» **SHORT TASK**: In the text about the word-pair analysis tools, what do the scheme-based tools use to split Wikipedia and other text corpora into sentence files?
───── EXCERPT TO READ
These tools are scripts to analyze language text corpora by creating word pair observation atoms for language processing and then analyzing the word pairs to create mutual information pairs. Further processes allow the generation of mutual information-based parse trees connected by high-mi pairs using a heuristic greedy maximum spanning tree alogorithm.

These tools interface to the C++ versions of observe and parse which are replacements for the observe-text and mst-parse scheme functions. The "observe" and "parse" tools have been implemented as CogServer Request handlers. This was done so that the workflow could stay as similar to the scheme-based text processing tools. The scheme-based tools use Bash shell and perl scripts to split Wikipedia and other text corpora into sentence files and then process those files by sending commands to generate word-pair observation atoms in the CogServer.

The scripts in this repository are analogous except they replace the calls to scheme functions with custom request handlers in the CogServer which process sentences using pure C++ and no scheme. These request handlers implement the keywords "observe" and "parse" on the CogServer.

Observe

The observe command takes a sentence and creates word-pair observation atoms for all word pairs up to pair_distance words away from each other in the sentence.
──────────
───── RECORDS
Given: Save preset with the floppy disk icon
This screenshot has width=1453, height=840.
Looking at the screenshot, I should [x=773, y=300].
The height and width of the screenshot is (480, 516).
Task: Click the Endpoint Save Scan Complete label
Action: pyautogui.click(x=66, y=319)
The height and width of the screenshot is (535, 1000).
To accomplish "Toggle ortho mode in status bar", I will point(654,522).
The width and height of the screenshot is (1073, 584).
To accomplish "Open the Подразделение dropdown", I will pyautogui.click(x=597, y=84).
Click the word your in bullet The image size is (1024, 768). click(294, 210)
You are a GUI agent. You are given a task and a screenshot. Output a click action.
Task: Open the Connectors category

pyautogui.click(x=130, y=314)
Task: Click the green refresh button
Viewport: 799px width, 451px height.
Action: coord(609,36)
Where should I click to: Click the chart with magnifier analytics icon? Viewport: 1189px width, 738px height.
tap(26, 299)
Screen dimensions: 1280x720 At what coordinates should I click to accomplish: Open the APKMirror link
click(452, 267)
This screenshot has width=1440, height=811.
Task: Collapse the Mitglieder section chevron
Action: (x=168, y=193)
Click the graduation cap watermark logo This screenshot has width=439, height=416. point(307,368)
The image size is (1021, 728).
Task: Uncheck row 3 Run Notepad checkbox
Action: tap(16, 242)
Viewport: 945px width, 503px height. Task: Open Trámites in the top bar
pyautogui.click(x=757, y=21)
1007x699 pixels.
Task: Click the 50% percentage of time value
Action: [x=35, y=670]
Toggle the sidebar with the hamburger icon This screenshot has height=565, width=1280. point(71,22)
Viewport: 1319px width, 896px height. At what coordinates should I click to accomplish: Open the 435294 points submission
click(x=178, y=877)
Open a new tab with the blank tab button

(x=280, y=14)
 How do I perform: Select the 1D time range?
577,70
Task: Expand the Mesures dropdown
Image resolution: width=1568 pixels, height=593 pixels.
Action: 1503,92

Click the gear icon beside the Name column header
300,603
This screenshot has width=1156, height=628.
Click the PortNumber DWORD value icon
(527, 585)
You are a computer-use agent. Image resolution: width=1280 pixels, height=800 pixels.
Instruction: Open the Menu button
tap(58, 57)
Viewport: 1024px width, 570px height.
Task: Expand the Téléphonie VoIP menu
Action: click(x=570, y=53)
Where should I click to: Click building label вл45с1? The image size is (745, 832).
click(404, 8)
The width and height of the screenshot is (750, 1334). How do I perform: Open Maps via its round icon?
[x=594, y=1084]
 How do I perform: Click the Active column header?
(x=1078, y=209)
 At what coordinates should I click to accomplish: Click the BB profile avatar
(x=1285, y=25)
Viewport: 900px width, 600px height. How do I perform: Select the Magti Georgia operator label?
──────────
» **WRITTEN SOLUTION**: Bash shell and perl scripts.